# Linear Regression with Tensorflow

In [None]:
# Import the libraries we'll use below.
import numpy as np
from matplotlib import pyplot as plt
import pandas as pd
import seaborn as sns  # for nicer plots
sns.set(style="darkgrid")  # default style
import tensorflow as tf

## Understanding the data
Goal: Train models using the [Automobile Data Set](https://archive.ics.uci.edu/ml/datasets/automobile)  from 1985 Ward's Automotive Yearbook that is part of the [UCI Machine Learning Repository](https://archive.ics.uci.edu/ml/datasets).



### Load the data
Load the data using the column names from [Automobile Data Set](https://archive.ics.uci.edu/ml/datasets/automobile). We'll only use a few of the columns.

In [None]:
# Provide the names for the feature columns since the CSV file with the data
# does not have a header row.
cols = ['symboling', 'losses', 'make', 'fuel-type', 'aspiration', 'num-doors',
        'body-style', 'drive-wheels', 'engine-location', 'wheel-base',
        'length', 'width', 'height', 'weight', 'engine-type', 'num-cylinders',
        'engine-size', 'fuel-system', 'bore', 'stroke', 'compression-ratio',
        'horsepower', 'peak-rpm', 'city-mpg', 'highway-mpg', 'price']

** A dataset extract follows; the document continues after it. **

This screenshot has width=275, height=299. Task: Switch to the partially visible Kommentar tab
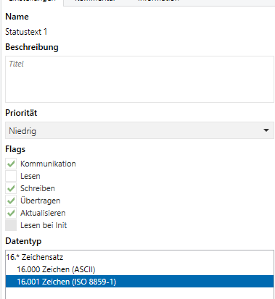point(95,1)
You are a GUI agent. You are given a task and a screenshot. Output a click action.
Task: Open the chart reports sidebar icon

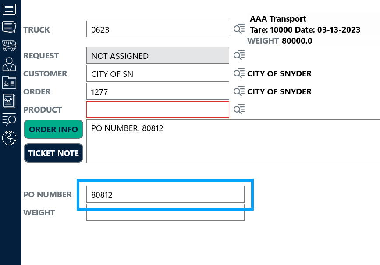click(x=9, y=101)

# Load the data from a CSV file into a pandas dataframe. Remember that each row
# is an example and each column in a feature.
car_data = pd.read_csv(
    'https://storage.googleapis.com/ml_universities/cars_dataset/cars_data.csv',
    sep=',', names=cols, header=None, encoding='latin-1')

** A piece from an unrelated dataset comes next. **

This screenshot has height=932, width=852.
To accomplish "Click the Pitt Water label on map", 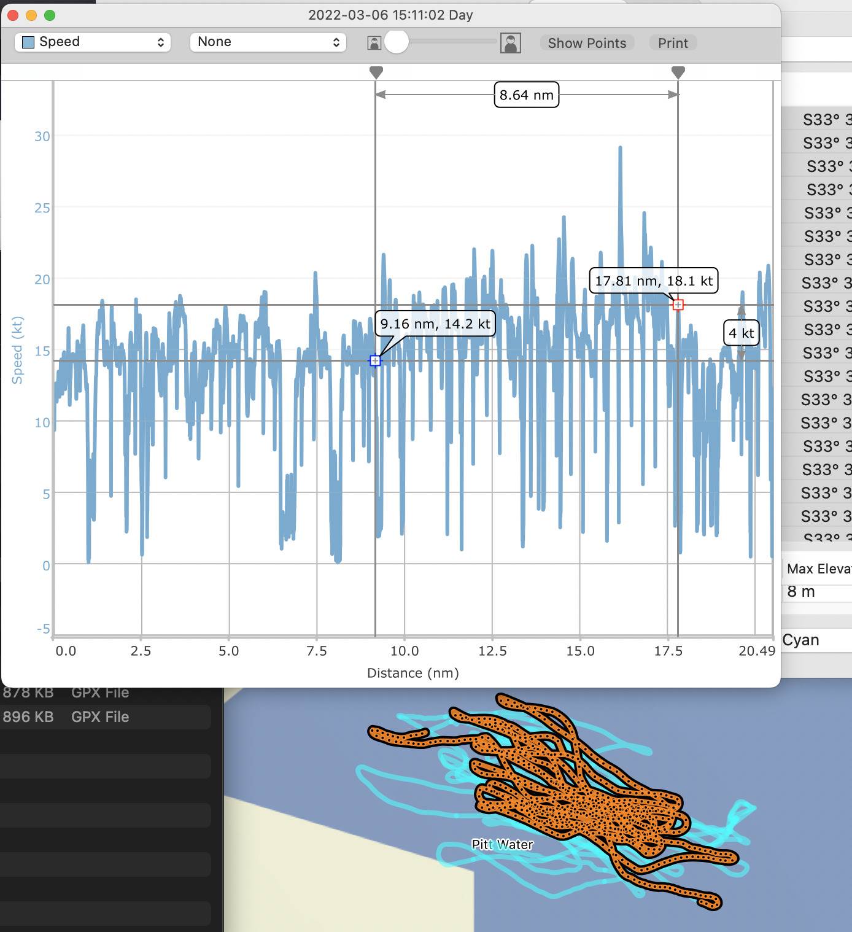I will coord(502,844).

# Display applies built-in formatting for nicer printing, if available.
display(car_data)

### Randomize
With SGD (Stochastic Gradient Descent) for training, it is important that **each batch is a random sample of the data** so that the gradient computed is representative. The original data (above) appears sorted by *make* in alphabetic order.

In [None]:
# We want to shuffle the order of the rows without touching the columns.
# First, we get a list of indices corresponding to the rows.
indices = np.arange(car_data.shape[0])
print('indices:', indices, '\n')

# Next, we shuffle the indices using np.random.permutation but set a random seed
# so that everyone gets the same results each time.
np.random.seed(0)
shuffled_indices = np.random.permutation(indices)
print('shuffled indices:', shuffled_indices, '\n')

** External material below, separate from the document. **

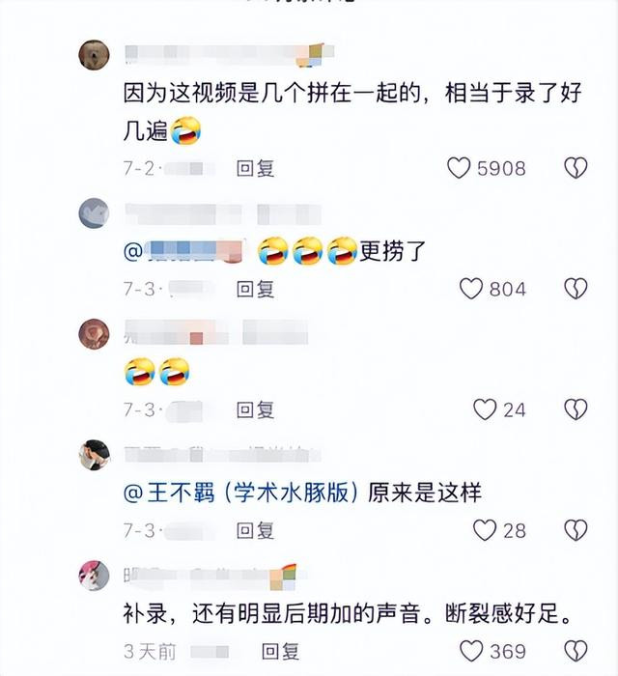Open avatar of the 原来是这样 commenter
The height and width of the screenshot is (676, 618).
[94, 455]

# Finally, we use dataframe.reindex to change the ordering of the original
# dataframe.
car_data = car_data.reindex(shuffled_indices)
display(car_data)

# Note that this could be done in one fancy line:
# car_data = car_data.reindex(np.random.permutation(car_data.shape[0]))

### Feature selection
To keep things simple, I focused on just a few of the 26 columns. Since the values come as strings, we need to convert them to floats. Also, we remove examples (rows) that have some missing value(s) of the columns we care about.

In [None]:
# Choose a subset of columns (these are all numeric).
columns = ['horsepower', 'peak-rpm', 'city-mpg', 'highway-mpg', 'price']
car_data = car_data[columns]

# Convert strings to numeric values, coercing missing values to nan.
for column in columns:
  car_data[column] = pd.to_numeric(car_data[column], errors='coerce')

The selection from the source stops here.